The administration’s first full press of the year on auto job creation also coincided with Mitt Romney’s victory in the New Hampshire Republican presidential primary. Romney has emphasized his experience as a private equity investor who created jobs, but he has been critical of the auto bailout.
While government influence at decade’s end helped Detroit recover financially, the government-orchestrated bankruptcies of General Motors and Chrysler led to tens of thousands of direct factory, supplier and other related job cuts. The primary benefit of the U.S. industry restructuring for employment has been the balance of jobs saved rather than jobs created.
For instance, a collapse of General Motors in 2009 threatened to wipe out Chrysler and devastate Ford and their supplier and dealer networks. Combined, the three companies now employ 171,000 people in the United States, nearly two-thirds in Michigan.
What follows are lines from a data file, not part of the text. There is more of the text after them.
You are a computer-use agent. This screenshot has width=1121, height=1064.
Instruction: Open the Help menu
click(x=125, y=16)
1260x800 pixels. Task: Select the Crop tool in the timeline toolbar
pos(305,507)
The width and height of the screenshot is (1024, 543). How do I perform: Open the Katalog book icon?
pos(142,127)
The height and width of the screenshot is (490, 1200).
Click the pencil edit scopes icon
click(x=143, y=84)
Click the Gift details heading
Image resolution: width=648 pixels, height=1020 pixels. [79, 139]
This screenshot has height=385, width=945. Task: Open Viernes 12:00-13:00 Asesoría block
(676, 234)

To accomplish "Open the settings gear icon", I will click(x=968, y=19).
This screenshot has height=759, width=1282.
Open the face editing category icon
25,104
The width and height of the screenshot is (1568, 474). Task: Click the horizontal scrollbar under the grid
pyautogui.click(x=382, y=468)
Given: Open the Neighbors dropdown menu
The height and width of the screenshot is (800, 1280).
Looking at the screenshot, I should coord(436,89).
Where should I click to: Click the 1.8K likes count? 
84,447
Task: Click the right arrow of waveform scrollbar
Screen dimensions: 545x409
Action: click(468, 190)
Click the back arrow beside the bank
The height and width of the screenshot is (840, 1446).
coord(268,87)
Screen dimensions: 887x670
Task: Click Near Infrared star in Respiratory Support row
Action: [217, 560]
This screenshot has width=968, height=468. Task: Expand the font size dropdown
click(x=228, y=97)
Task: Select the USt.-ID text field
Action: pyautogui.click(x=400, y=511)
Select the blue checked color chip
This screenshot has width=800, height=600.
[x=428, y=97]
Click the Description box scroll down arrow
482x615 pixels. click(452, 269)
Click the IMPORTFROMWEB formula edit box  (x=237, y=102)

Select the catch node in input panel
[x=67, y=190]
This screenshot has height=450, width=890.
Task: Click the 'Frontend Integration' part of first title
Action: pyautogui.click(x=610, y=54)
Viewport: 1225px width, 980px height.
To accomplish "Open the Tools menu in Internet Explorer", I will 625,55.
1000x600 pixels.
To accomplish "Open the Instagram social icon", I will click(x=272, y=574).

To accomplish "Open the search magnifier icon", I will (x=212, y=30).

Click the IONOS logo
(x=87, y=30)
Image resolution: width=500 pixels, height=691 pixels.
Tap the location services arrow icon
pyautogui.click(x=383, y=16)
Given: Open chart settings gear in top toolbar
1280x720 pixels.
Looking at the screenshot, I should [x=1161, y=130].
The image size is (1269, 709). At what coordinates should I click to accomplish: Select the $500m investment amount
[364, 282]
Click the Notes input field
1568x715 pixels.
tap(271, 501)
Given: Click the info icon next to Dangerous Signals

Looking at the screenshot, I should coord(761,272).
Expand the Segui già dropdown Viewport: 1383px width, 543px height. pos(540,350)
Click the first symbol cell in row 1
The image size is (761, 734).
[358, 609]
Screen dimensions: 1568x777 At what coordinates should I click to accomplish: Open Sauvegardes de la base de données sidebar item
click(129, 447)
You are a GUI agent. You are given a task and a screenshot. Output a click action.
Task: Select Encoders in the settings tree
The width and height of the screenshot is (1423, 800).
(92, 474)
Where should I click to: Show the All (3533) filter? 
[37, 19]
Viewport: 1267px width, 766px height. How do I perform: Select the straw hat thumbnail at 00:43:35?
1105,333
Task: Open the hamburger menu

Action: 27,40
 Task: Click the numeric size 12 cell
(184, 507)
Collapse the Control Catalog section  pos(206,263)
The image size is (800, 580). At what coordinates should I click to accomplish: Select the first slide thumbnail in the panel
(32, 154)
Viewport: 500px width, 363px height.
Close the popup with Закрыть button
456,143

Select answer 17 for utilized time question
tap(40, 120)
That figure compares with 202,000 in 2008 and 1.2 million in 1978.
GM, Ford and Chrysler have created about 4,500 direct U.S. manufacturing jobs since the depths of their restructuring with new hiring in related supplier, dealer and service jobs far outpacing factory employment, according to the latest industry and government figures.
Carmakers have rationalized capacity and decreased labor costs, and can now be profitable at lower sales volumes. The U.S. industry overall is hiring, but cautiously.
Labor Department statistics show the sector overall added about 39,000 parts manufacturing and 11,000 vehicle assembly jobs last year, raising direct auto employment to 724,000. Auto manufacturing employment rose at a similar clip in 2010.
The industry also added 84,000 jobs at parts dealers and showrooms last year, illustrating the strong multiplier effect of manufacturing on related businesses in the auto sector.
U.S. auto companies and their suppliers are primarily based in Michigan, Indiana and Ohio, which are historically swing states in presidential contests. Romney, whose father, George, was a former Michigan governor and a chief executive of American Motors, has said the bailout of GM and Chrysler was not a good use of taxpayer money - a point Obama has taken pains to underscore in multiple visits to Midwest auto states.
Michigan added 2,300 vehicle assembly jobs in 2011 through November, Indiana was up 4,000 positions, and Ohio actually lost 300 of those jobs, according to the latest Labor Department figures on the breakdown of hiring in individual states. There were nearly 5,000 new parts manufacturing jobs created in Michigan last year and 1,500 in Ohio. Indiana lost 500 parts jobs.
The administration this week also paid scant attention to job creation by foreign automakers in the United States, who did not require any bailouts and who are also adding thousands of jobs. They are concentrated in the South, where Republicans have embraced their predominantly nonunion operations
In 2011, overseas companies added jobs in the United States.
Toyota Motor Corp opened a new plant in Blue Springs, Mississippi, adding nearly 2,300 employees. Honda Motor Co added shifts at two factories, creating more than 1,200 jobs, and Volkswagen added more than 1,600 jobs, mostly at its Chattanooga, Tennessee, plant.
Korea’s Hyundai Motor Co added 100 full-time jobs in 2011 in Montgomery, Alabama, and Kia Motors Corp brought on 1,000 positions for a third shift at West Point, Georgia.
Alabama added an estimated 1,500 parts jobs while Kentucky, where Toyota operates in Georgetown, added 3,100 employees for parts manufacturing.
Bill Ballenger, editor of Inside Michigan politics, said the heavy manufacturing job loss in Michigan over the past decade has been a disaster but the auto recovery obviously has been a “big plus.” Whether Obama gets credit for it, he said, still is an open question.
“Even in Michigan, some people say you’re either for it or you’re not,” Ballenger said of the dramatic federal intervention. “It’s a complicated thing, so far anyway.”